Die Diskussion um Blockchain und der Einfluss dieser Technologie auf die Demokratie und demokratische Partizipation wurde von Blockchain-ExpertInnen Shermin Voshgmir und Vinay Gupta und den zwei ModeratorInnen Boris Moshkovits und Andrea Bauer im Panell “Blockchain and the future of governance. Let’s overcome the hype and understand what can be done” weitergeführt. Anstatt sich mit der grundlegenden Blockchain-Technologie zu befassen, drehte sich die Debatte um die Implementierung von Blockchain in die Gesellschaft.
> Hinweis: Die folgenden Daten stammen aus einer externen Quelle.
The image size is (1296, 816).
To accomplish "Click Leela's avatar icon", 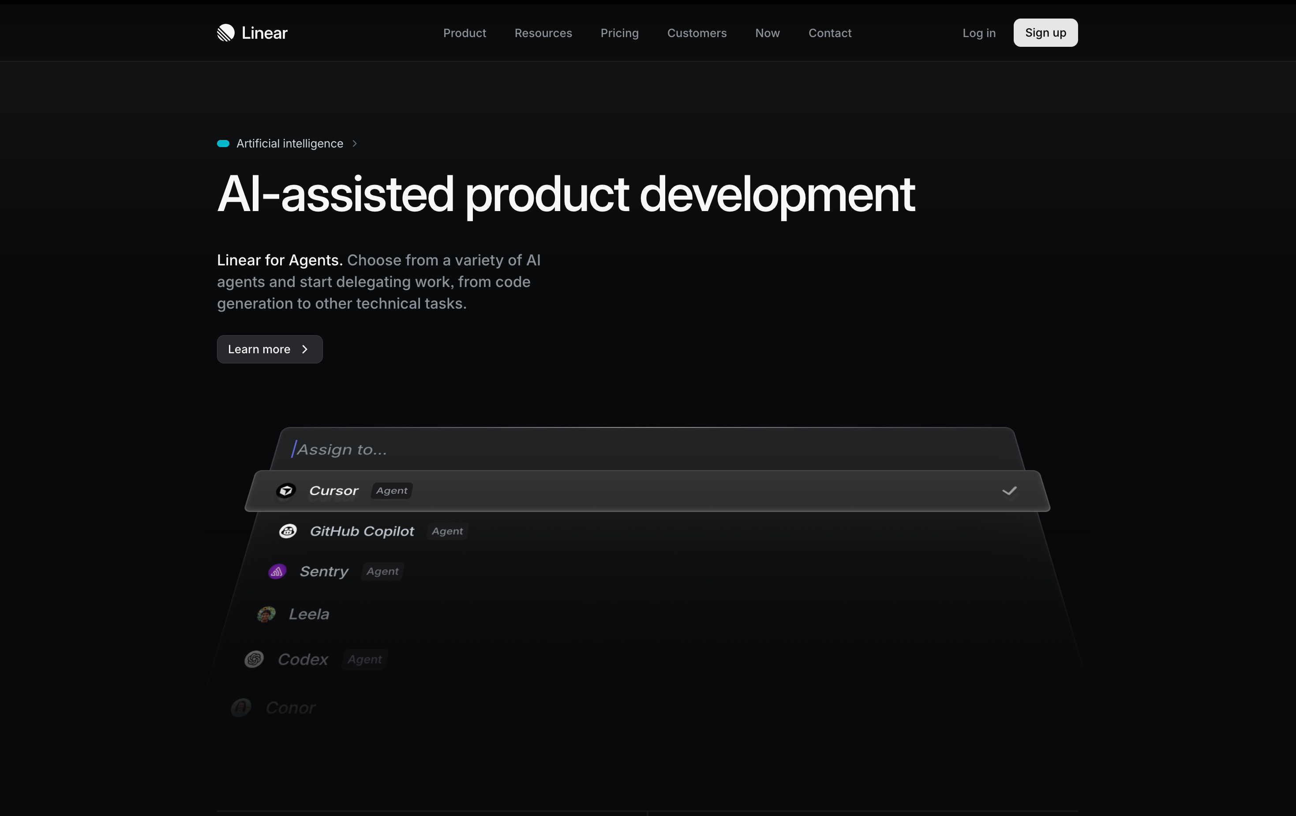I will coord(266,614).
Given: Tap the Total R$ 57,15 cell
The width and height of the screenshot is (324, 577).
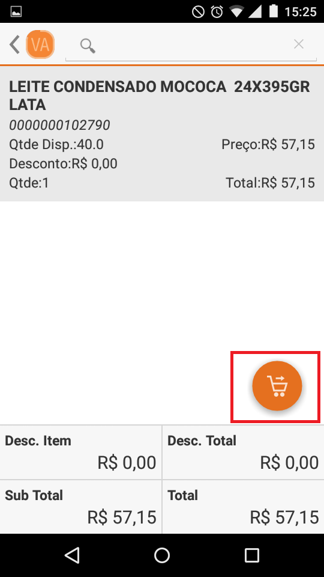Looking at the screenshot, I should click(x=243, y=507).
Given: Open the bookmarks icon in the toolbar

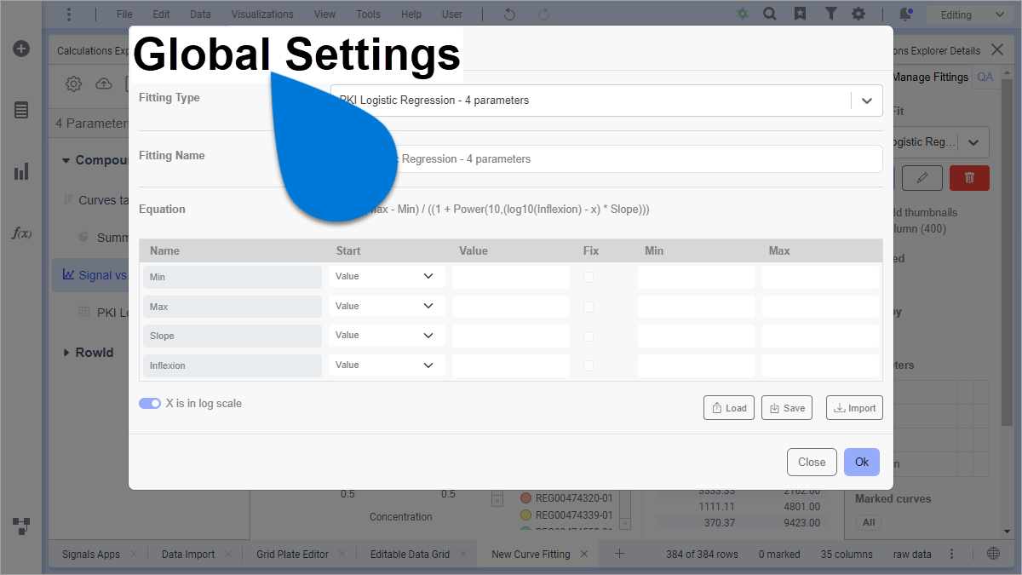Looking at the screenshot, I should [800, 14].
Blockchain könnte etwa ein System für eine globale Regierung schaffen. Man kann sich eine Zukunft vorstellen, in der jeder Mensch mit seiner individuellen und geprüften Blockchain-Identität für oder gegen etwas stimmen könnte. Dieses System könnte Druck auf nationale Regierungen ausüben, um deren Herangehensweisen an den globalen Konsens anzugliedern. Diese Nutzung von Blockchain sei natürlich noch völlig neu und stelle unbekanntes Terrain da. Selbst die möglichen Gefahren von der Übergabe von Wahl- und Finanzprozessen an “Smart Contract”-Technologien und -Algorithmen seien noch undurchschaubar. Das Fazit: Letzten Endes ist Blockchain noch eine sehr junge Technologie, die sich sicherlich über die nächsten Jahre noch verändern wird und sich der Nutzung von UserInnen anpasst.